The members say, “American agriculture and American workers continue to face increasingly strong international competition supported by government-sponsored activities. A major study completed in November 2017 on behalf of several U.S. agricultural export market development organizations found that 12 countries and the European Union central government alone spent an estimated $943 million on agricultural export promotion for agri-food products in 2016. In comparison, the United States spent an estimated $239 million in total for export promotion through MAP, FMD and other programs in 2016, which was nearly 12% lower than 2011 levels. The United States is being outspent nearly 4 to 1 by these 12 countries and the EU central government — an increase of 70% in real competitive public spending since 2011. While other governments are investing more in global food and agricultural markets, inflation, sequestration and administrative costs are chipping away at U.S. funding.”

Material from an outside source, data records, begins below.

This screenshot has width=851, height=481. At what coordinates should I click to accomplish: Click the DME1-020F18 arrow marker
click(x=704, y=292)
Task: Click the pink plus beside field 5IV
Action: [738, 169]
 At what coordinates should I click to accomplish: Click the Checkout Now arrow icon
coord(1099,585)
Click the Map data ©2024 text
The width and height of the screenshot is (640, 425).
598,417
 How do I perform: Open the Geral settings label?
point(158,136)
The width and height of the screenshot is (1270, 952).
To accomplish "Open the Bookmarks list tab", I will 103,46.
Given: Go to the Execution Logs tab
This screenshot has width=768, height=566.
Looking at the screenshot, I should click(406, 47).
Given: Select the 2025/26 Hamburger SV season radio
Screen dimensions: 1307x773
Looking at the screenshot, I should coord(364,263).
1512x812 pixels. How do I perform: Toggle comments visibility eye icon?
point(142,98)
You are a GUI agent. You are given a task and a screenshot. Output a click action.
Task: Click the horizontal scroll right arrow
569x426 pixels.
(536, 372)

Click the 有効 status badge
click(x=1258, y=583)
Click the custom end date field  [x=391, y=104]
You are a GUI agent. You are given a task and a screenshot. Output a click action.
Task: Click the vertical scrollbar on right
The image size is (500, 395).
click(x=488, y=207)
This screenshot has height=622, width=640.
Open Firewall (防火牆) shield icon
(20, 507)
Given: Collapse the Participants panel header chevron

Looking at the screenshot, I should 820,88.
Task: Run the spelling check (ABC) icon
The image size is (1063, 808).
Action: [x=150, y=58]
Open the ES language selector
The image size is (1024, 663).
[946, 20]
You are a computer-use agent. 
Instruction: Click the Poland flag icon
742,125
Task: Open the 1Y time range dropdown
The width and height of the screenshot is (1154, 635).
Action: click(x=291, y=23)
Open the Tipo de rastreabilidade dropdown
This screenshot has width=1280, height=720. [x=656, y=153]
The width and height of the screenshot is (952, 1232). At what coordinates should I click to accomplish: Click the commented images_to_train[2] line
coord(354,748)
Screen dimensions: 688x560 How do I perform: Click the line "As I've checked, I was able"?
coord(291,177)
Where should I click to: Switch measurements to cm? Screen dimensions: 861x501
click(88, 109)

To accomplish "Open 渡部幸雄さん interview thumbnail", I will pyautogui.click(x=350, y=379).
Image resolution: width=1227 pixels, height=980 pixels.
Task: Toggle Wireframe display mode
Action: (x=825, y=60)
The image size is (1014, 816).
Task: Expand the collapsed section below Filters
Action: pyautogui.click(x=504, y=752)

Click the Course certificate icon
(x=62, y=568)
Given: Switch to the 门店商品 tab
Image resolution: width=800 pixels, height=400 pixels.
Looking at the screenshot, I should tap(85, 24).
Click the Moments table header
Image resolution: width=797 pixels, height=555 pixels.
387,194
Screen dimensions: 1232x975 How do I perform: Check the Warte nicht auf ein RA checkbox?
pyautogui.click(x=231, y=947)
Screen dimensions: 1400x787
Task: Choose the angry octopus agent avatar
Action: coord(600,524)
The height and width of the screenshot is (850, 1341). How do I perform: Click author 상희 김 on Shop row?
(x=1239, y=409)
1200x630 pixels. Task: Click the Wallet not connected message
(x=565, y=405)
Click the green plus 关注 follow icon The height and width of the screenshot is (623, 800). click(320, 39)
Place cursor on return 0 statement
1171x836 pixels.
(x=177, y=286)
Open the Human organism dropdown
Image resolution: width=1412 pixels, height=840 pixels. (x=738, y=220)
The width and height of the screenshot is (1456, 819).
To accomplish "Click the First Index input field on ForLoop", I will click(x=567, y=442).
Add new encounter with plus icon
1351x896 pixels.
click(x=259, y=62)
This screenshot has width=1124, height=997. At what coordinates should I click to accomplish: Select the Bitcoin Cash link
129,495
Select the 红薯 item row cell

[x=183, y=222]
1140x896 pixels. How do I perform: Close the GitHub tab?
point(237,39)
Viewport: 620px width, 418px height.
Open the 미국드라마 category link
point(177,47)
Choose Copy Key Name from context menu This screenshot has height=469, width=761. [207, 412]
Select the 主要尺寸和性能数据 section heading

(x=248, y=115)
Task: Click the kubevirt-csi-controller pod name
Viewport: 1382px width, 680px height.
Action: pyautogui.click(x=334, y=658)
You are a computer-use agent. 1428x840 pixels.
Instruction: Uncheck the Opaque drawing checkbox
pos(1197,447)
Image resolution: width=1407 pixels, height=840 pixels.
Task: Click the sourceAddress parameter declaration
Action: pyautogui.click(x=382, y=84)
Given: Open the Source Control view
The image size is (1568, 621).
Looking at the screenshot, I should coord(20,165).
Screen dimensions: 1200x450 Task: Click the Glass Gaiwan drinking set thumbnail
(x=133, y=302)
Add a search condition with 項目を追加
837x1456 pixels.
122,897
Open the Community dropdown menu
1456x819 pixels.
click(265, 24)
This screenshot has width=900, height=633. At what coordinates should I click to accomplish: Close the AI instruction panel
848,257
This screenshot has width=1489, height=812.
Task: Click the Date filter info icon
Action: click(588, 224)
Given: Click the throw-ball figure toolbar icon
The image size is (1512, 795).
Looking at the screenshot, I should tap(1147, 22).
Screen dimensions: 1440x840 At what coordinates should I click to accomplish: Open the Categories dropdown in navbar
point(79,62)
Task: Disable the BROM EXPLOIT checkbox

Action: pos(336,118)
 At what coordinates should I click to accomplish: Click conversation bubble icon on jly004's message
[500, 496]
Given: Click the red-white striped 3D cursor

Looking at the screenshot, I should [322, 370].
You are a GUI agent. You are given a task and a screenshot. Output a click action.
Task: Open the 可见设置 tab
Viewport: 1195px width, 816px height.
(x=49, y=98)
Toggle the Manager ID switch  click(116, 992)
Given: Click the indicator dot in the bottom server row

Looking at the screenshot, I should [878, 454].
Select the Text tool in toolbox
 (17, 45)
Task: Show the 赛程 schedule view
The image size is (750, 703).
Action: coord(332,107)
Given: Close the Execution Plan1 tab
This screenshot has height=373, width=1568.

A 2016 study by Informa Economics IEG, working with Texas A&M University and Oregon State University found that the FMD and MAP programs generated a return on investment between 1977 and 2014 of $28.30 in export gains for every additional $1 spent on foreign market development. The programs are responsible for 15% of total agricultural export revenue.

The letter was organized by Rep. Dan Newhouse (R-WA) who was one of the original sponsors of H.R. 2321 along with Reps. Chellie Pingree (D-ME), Cheri Bustos (D-IL), Roger Marshall (R-KS), Jimmy Panetta (D-CA) and Tom Rooney (R-FL).

Argentina opens to U.S. pork
USDA and USTR announce today that Argentina has finalized technical requirements that allows U.S. pork to be imported into Argentina for the first time in 25 years. It is estimated that Argentina has the potential of becoming a $10 million per year market for U.S. pork.